Last post by Ron Sutton - Apr 15, 2026, 12:15 PM Designing & Tuning Aerodynamics for Track Cars & Road Racing
Aerodynamics is a complex subject, and while we may not all become experts at it, that doesn't mean we can't benefit significantly from the parts we do understand. So don't feel like you have to be an
engineer or aerodynamicist to learn & use aerodynamic concepts, aids & features. I have aerodynamic knowledge & experience ... but I am not an engineer or aerodynamicist. I design winning race cars utilizing aerodynamic features on an ongoing basis.
Mechanical Grip:
Most of us understand how to achieve "mechanical grip" through our choice of springs, sway bars, shocks, tires and tuning settings of the front & rear suspension geometries. What we do with these mechanical tuning tools can increase or decrease grip on the tires.
Aerodynamic Grip:
A little more advanced is understanding how changing airflow, decreasing lift & increasing downforce can add grip to the car. There are a lot of tools we'll discuss. They will be new to some of you & old
hat for others. My goal with this thread is to share what I know, as limited as it is, and open discussion on how we can improve our Road Race & Track cars' aerodynamic grip.
Both:
Because when you combine Mechanical Grip & Aerodynamic Grip ... now you've got a fast, drivable Road Race or Track Car. That is our goal here ... to add aero grip to our mechanical grip. We should not try to use aerodynamics as a band-aid for a poor handling car. We should add them together for an optimum handling, class winning, kick in the pants to drive, safe, Track Car.
Where allowed by rules professional race teams run wings or spoilers in the rear, splitters, air dams or spoilers up front, flat bottom belly pans & diffusers underneath, ground effects or side splitters on
the rockers, spill plates wherever possible & smooth, undisturbed body design ... all to go faster. There is no need to debate if aerodynamics works in this day & age. Aerodynamics starts to have a measurable effect at speeds of 50 mph & above.
Properly utilizing aerodynamic knowledge, methods & aids can make your car faster on track, regardless of the car's weight or power. Professional race teams, and the top sportsman race teams, embrace aerodynamics & maximize the use of aerodynamic methods & aids. But for most sportsman Road Racers & Track Cars, aerodynamics is an afterthought & underutilized. I find aero aids that increase downforce or decrease lift to be cheap way to add grip & "safe speed" to the car ... with more car stability & safety.
For aerodynamics, the 4 major ingredients are:
1. Force
2. Drag
3. Turbulence
4. Structure Design
Reducing drag is important to top speeds. Achieving downforce is important to handling.
If we're running Daytona or Bonneville ... we'll put reducing drag as a priority over downforce. But in Road Race & Track Cars ... downforce is king. F1 cars & Indy Cars in road course trim have horrible Coefficient of Drag numbers. But they have awesome downforce, and that is the key to more tire grip, higher cornering speeds & quicker lap times. There are some things you can do that will both decrease drag & increase downforce ... and many other things where you must choose one or the other. Our priority needs to be downforce.

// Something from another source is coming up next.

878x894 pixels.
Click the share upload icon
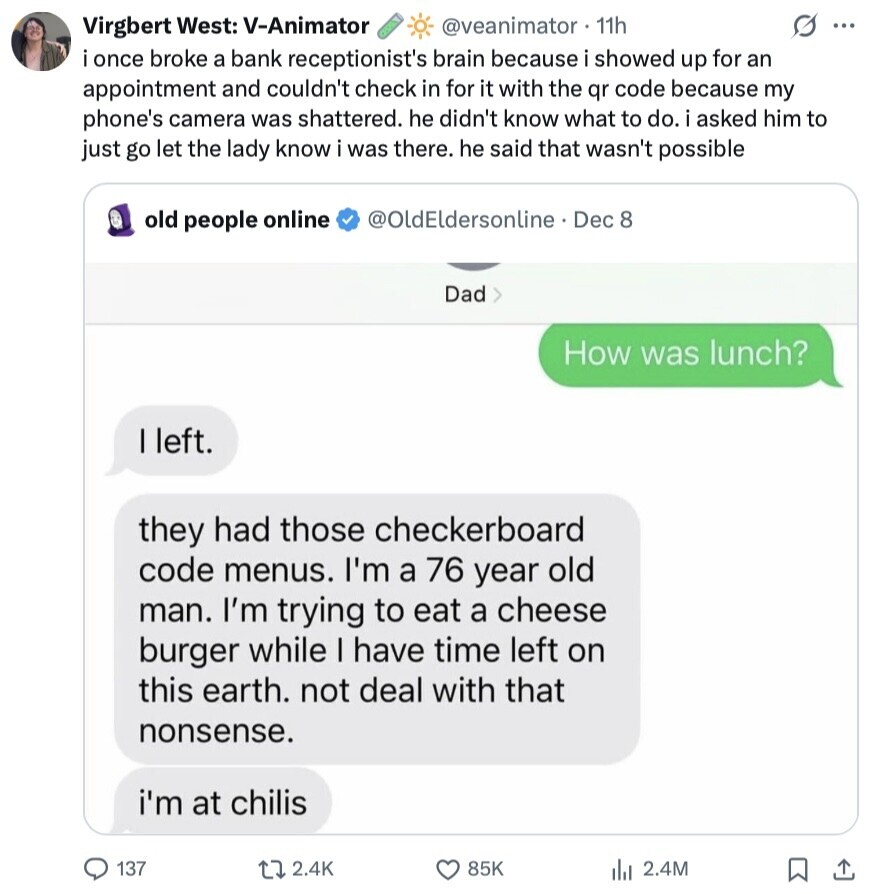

We care about three variations of "aero force" in Track Cars:
downforce, lift & side force. Every object travelling through air creates either lift, side force or downforce. In the wind tunnel, all of these are measured in pounds of force. Downforce is the most common discussed term. It is referring to "force" pushing down on the body of the car, created by the air traveling over the body ... and wings if they are utilized. If we can transfer this force effectively to the chassis, we will be adding force on the tires, therefore increasing the tires' real world grip.
Lift is the opposite of down force. It is referring to "force" pushing up on the underside of the car, created by air traveling underneath the car. Left alone, this force is lifting the car and reducing force on the tires, therefore decreasing the tires' real world grip.
On the track, at speed, downforce is our friend & lift is our enemy. They counteract ... or fight ... each other, but not necessarily evenly. It's not uncommon for a typical passenger car to have 200-300# of downforce from air traveling over the body shape ... and 600-800# of lifting force from air traveling underneath the car ... at high speeds. When you add "gross lift" & "gross downforce" numbers, you end up with the "net lift or downforce" number.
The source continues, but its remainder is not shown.